Near the entrance hall stood a fake cactus with a covert camera embedded into the central stalk: a ruse tried to great effect by the sheriff’s department in Tucson in 2012, leading to the arrest of more than 30 people at a hotspot for antisocial behaviour.

Surveillance companies pitch their equipment at the Border Security Expo. Photograph: Tom Dart/Guardian

A dummy with a bloody dagger through its head was visible past the drawn curtain of a portable privacy barrier designed to discourage rubbernecking at accident scenes.

Body Worn: The Ultimate Witness promises to solve the issue of police officers failing to turn on their body cameras. Their lenses are built into protective vests and switch on automatically when officers get out of their vehicles or arrive at a crime scene, with video streaming in real time straight to headquarters. The company’s Anthony Baldoni said that “quite a few departments” are getting ready to buy in the next two months.

The number of southwest border patrol agents has risen by about 3,000 since President Obama entered the Oval Office, and fencing and surveillance systems have more than doubled, according to the administration.

“The border today is transformed.
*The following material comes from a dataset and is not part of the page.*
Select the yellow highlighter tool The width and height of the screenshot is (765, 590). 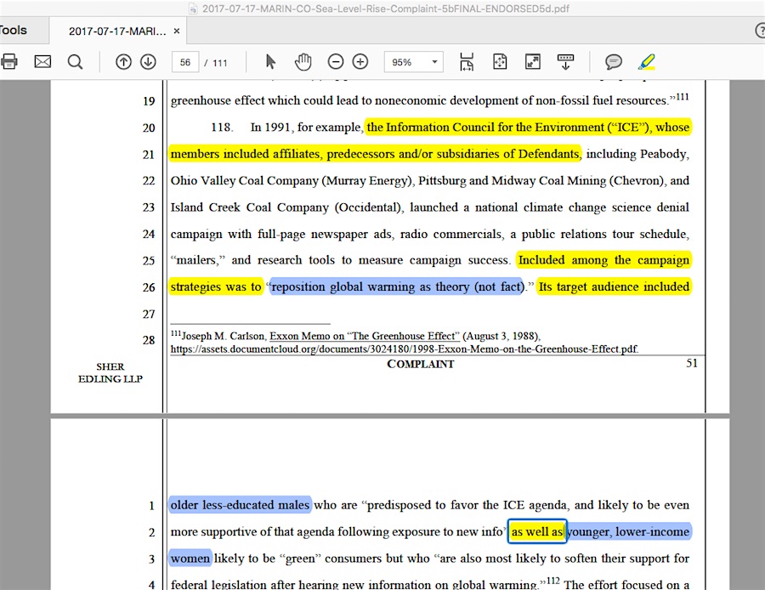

Border communities are safer than the interior locations of each of the border states,” former Border Patrol chief David Aguilar said in a speech.

But it’s not in the interests of any of these companies to agree that the frontier is tight and that the threat from criminal gangs or terrorists is being tackled correctly. “Obama says he’s tough on the border, but everybody knows he’s not,” one vendor said.